§ **WHAT IS NEEDED**:
Copy out all of the material below, keeping every line the same.

:: DATA FOR PROCESSING

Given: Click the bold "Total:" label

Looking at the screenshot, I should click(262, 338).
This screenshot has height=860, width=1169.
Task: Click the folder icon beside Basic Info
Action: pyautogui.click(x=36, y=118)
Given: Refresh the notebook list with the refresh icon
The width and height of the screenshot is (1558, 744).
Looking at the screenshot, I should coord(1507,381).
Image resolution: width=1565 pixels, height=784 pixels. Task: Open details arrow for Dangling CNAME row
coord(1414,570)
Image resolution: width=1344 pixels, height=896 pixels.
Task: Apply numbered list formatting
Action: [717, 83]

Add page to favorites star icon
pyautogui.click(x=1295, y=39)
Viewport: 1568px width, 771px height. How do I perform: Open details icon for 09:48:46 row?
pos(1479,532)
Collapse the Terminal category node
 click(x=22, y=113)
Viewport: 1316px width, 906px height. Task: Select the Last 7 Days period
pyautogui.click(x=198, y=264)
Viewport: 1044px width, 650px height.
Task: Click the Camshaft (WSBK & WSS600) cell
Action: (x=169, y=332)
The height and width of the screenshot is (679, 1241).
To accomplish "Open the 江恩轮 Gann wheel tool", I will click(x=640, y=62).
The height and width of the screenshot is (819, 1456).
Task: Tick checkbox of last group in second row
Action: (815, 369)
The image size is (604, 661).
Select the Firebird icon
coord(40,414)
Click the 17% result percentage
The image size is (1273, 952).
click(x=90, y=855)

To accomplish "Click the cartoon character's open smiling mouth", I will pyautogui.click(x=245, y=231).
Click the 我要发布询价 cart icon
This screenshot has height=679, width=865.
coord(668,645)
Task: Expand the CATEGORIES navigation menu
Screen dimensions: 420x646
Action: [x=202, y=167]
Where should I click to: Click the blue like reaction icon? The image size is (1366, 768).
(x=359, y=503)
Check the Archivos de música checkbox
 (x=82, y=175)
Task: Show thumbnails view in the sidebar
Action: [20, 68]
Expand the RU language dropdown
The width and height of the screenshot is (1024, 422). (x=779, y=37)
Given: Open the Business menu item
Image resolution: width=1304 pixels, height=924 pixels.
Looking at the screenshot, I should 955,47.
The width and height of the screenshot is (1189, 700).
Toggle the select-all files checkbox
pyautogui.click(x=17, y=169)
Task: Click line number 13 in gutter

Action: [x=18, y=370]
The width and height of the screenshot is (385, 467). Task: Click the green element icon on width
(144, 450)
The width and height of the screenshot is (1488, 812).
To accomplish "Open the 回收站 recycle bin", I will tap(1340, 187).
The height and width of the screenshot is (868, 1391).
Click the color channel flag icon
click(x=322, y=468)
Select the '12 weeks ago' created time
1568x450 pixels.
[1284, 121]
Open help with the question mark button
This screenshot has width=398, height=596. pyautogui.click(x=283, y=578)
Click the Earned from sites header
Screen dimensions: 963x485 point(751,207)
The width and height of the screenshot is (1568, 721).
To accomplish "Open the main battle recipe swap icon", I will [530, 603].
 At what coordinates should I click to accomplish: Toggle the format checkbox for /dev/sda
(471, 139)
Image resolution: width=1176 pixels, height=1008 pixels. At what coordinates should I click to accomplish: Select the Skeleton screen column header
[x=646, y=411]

::::

§ **RESULT FOR THIS EXERCISE**:
Given: Click the bold "Total:" label

Looking at the screenshot, I should click(262, 338).
This screenshot has height=860, width=1169.
Task: Click the folder icon beside Basic Info
Action: pyautogui.click(x=36, y=118)
Given: Refresh the notebook list with the refresh icon
The width and height of the screenshot is (1558, 744).
Looking at the screenshot, I should coord(1507,381).
Image resolution: width=1565 pixels, height=784 pixels. Task: Open details arrow for Dangling CNAME row
coord(1414,570)
Image resolution: width=1344 pixels, height=896 pixels.
Task: Apply numbered list formatting
Action: [717, 83]

Add page to favorites star icon
pyautogui.click(x=1295, y=39)
Viewport: 1568px width, 771px height. How do I perform: Open details icon for 09:48:46 row?
pos(1479,532)
Collapse the Terminal category node
 click(x=22, y=113)
Viewport: 1316px width, 906px height. Task: Select the Last 7 Days period
pyautogui.click(x=198, y=264)
Viewport: 1044px width, 650px height.
Task: Click the Camshaft (WSBK & WSS600) cell
Action: (x=169, y=332)
The height and width of the screenshot is (679, 1241).
To accomplish "Open the 江恩轮 Gann wheel tool", I will click(x=640, y=62).
The height and width of the screenshot is (819, 1456).
Task: Tick checkbox of last group in second row
Action: (815, 369)
The image size is (604, 661).
Select the Firebird icon
coord(40,414)
Click the 17% result percentage
The image size is (1273, 952).
click(x=90, y=855)

To accomplish "Click the cartoon character's open smiling mouth", I will pyautogui.click(x=245, y=231).
Click the 我要发布询价 cart icon
This screenshot has height=679, width=865.
coord(668,645)
Task: Expand the CATEGORIES navigation menu
Screen dimensions: 420x646
Action: [x=202, y=167]
Where should I click to: Click the blue like reaction icon? The image size is (1366, 768).
(x=359, y=503)
Check the Archivos de música checkbox
 (x=82, y=175)
Task: Show thumbnails view in the sidebar
Action: [20, 68]
Expand the RU language dropdown
The width and height of the screenshot is (1024, 422). (x=779, y=37)
Given: Open the Business menu item
Image resolution: width=1304 pixels, height=924 pixels.
Looking at the screenshot, I should 955,47.
The width and height of the screenshot is (1189, 700).
Toggle the select-all files checkbox
pyautogui.click(x=17, y=169)
Task: Click line number 13 in gutter

Action: [x=18, y=370]
The width and height of the screenshot is (385, 467). Task: Click the green element icon on width
(144, 450)
The width and height of the screenshot is (1488, 812).
To accomplish "Open the 回收站 recycle bin", I will tap(1340, 187).
The height and width of the screenshot is (868, 1391).
Click the color channel flag icon
click(x=322, y=468)
Select the '12 weeks ago' created time
1568x450 pixels.
[1284, 121]
Open help with the question mark button
This screenshot has width=398, height=596. pyautogui.click(x=283, y=578)
Click the Earned from sites header
Screen dimensions: 963x485 point(751,207)
The width and height of the screenshot is (1568, 721).
To accomplish "Open the main battle recipe swap icon", I will [530, 603].
 At what coordinates should I click to accomplish: Toggle the format checkbox for /dev/sda
(471, 139)
Image resolution: width=1176 pixels, height=1008 pixels. At what coordinates should I click to accomplish: Select the Skeleton screen column header
[x=646, y=411]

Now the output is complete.